Scuole al passo con i tempi: il 67% degli istituti scolastici di Rimini ha moderne aule informatiche
Nel confronto con gli altri capoluoghi dell'Emilia-Romagna, Rimini è la realtà più virtuosa della regione
Lo studio “La sfida delle competenze digitali nell’era dell’intelligenza artificiale”, pubblicato da Openpolis, analizza la diffusione delle aule informatiche negli edifici scolastici statali italiani, utilizzando dati del Ministero dell'Istruzione sull'anno scolastico 24-25. Da esso emerge un quadro nazionale ancora caratterizzato da profonde disuguaglianze territoriali. A livello nazionale, solo il 40,7% degli edifici scolastici statali risulta dotato di aule informatiche, con marcate differenze tra le regioni del Nord e quelle del Centro-Sud.

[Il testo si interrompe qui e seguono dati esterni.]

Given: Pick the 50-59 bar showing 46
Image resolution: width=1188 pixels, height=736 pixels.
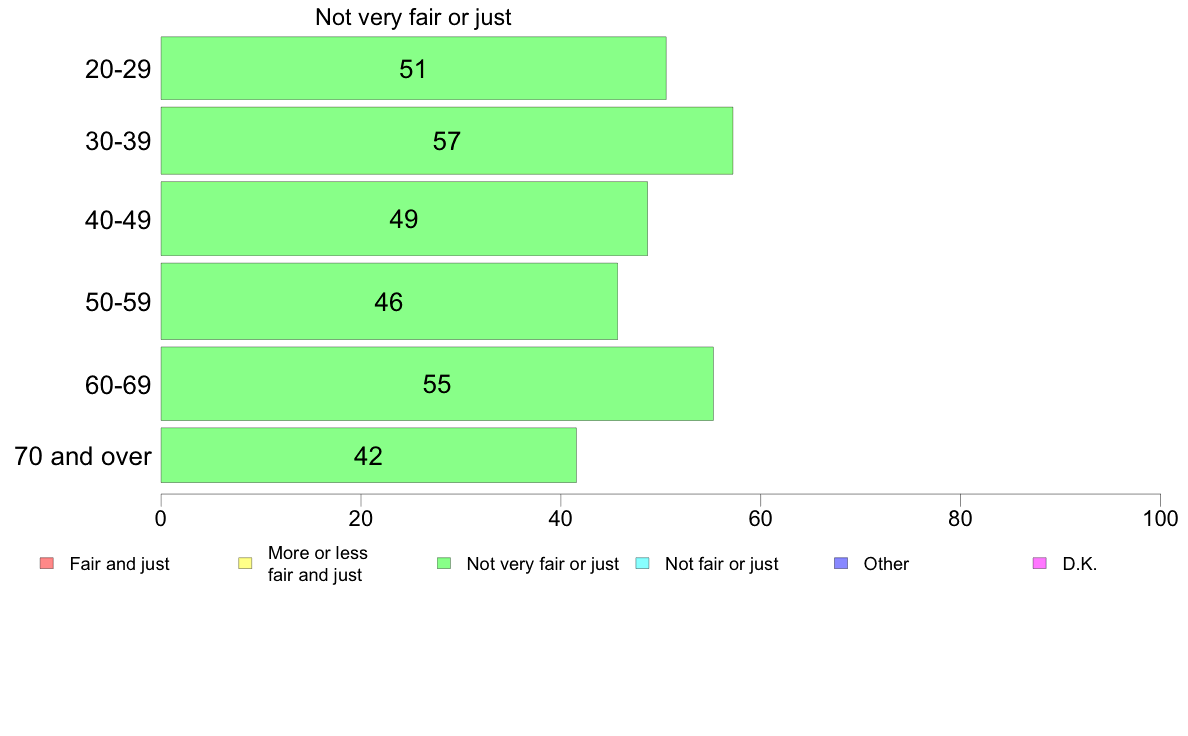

In questo contesto, Rimini si distingue positivamente con 47 edifici scolastici statali su 70 dotati di aula informatica, pari al 67,14% del totale degli edifici attivi nell'anno scolastico 2024/25. Un dato che colloca il comune di Rimini fra le realtà più attente verso l'infrastrutturazione digitale delle scuole.
"Il quadro complessivo – sottolinea la vicesindaca Chiara Bellini - è quello di una città che ha investito con costanza nell'infrastrutturazione digitale delle scuole, con ricadute positive sulla qualità dell'offerta formativa e sulla capacità di preparare le nuove generazioni alle sfide del futuro".

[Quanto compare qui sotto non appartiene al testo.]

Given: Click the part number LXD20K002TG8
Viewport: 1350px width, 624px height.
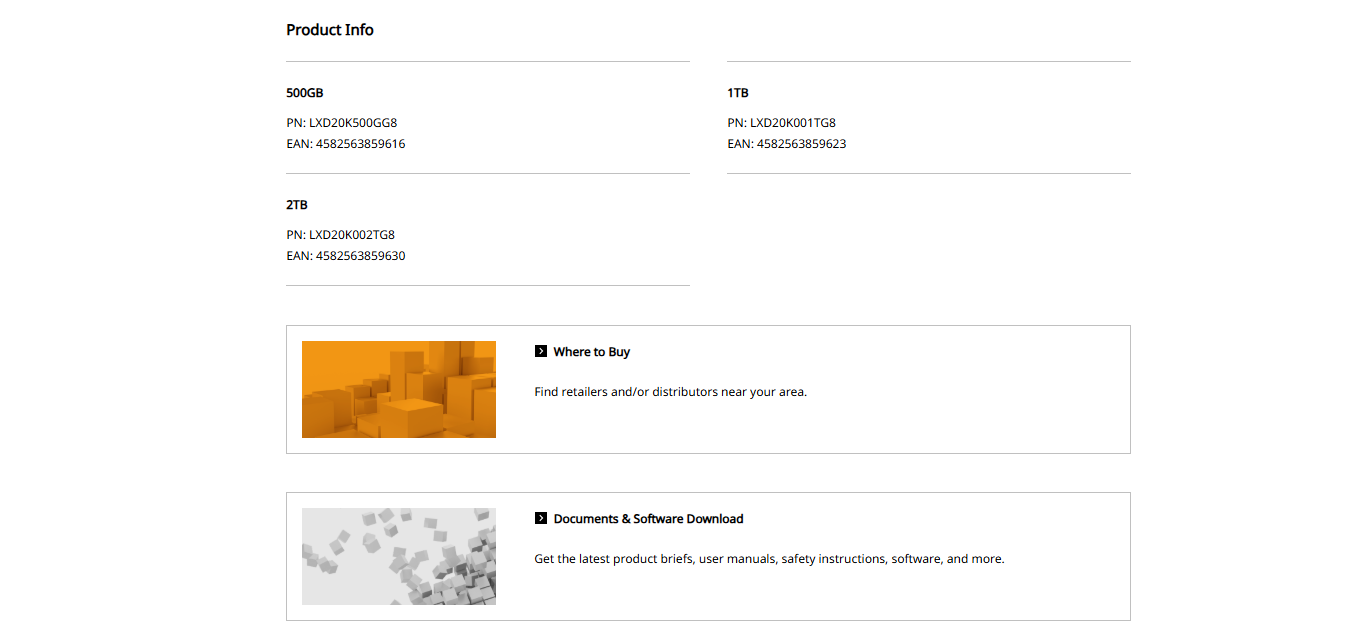Looking at the screenshot, I should click(x=352, y=235).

Nel confronto con gli altri capoluoghi dell'Emilia-Romagna, Rimini è la realtà più virtuosa della regione. Con il 67,14% degli edifici scolastici dotati di aule informatiche e superando città come Bologna, Modena, Ferrara, Forlì, Cesena, Ravenna, Parma, Piacenza e Reggio Emilia nella percentuale di dotazioni in grado di garantire a studentesse e studenti infrastrutture digitali adeguate per affrontare le sfide dell'intelligenza artificiale e della transizione digitale.

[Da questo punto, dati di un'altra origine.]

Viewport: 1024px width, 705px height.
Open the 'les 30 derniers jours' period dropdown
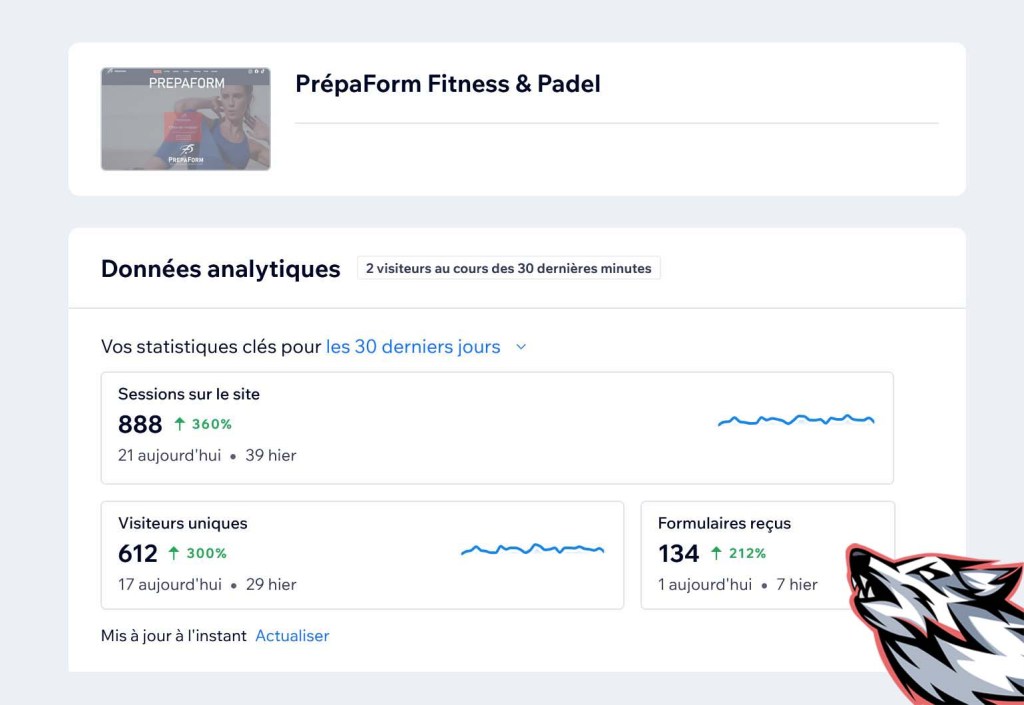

"Sono risultati - conclude Bellini – che confermano l'importanza degli investimenti che l'amministrazione comunale dedica alle infrastrutture scolastiche. Tutti i nuovi plessi scolastici previsti dal PNRR saranno dotati di laboratori e strumenti digitali all'avanguardia. L'obiettivo è duplice: da un lato garantire parità di accesso a strumenti e infrastrutture digitali, riducendo le disuguaglianze educative; dall'altro preparare le nuove generazioni a un mondo in cui padroneggiare le tecnologie digitali, compresa l'intelligenza artificiale, non sarà più un'opzione ma una necessità. La presenza di infrastrutture digitali adeguate rappresenta il primo passo fondamentale per permettere alla scuola di svolgere il proprio ruolo di primo piano nell'alfabetizzazione digitale e nell'educazione all'uso consapevole e sicuro delle nuove tecnologie. Serve proseguire su questa strada, consolidando un ecosistema formativo capace di generare benefici diffusi per tutta la comunità: non solo competenze tecniche, ma un vero e proprio salto culturale, che renda il territorio più innovativo, più coeso e più capace di affrontare le sfide future".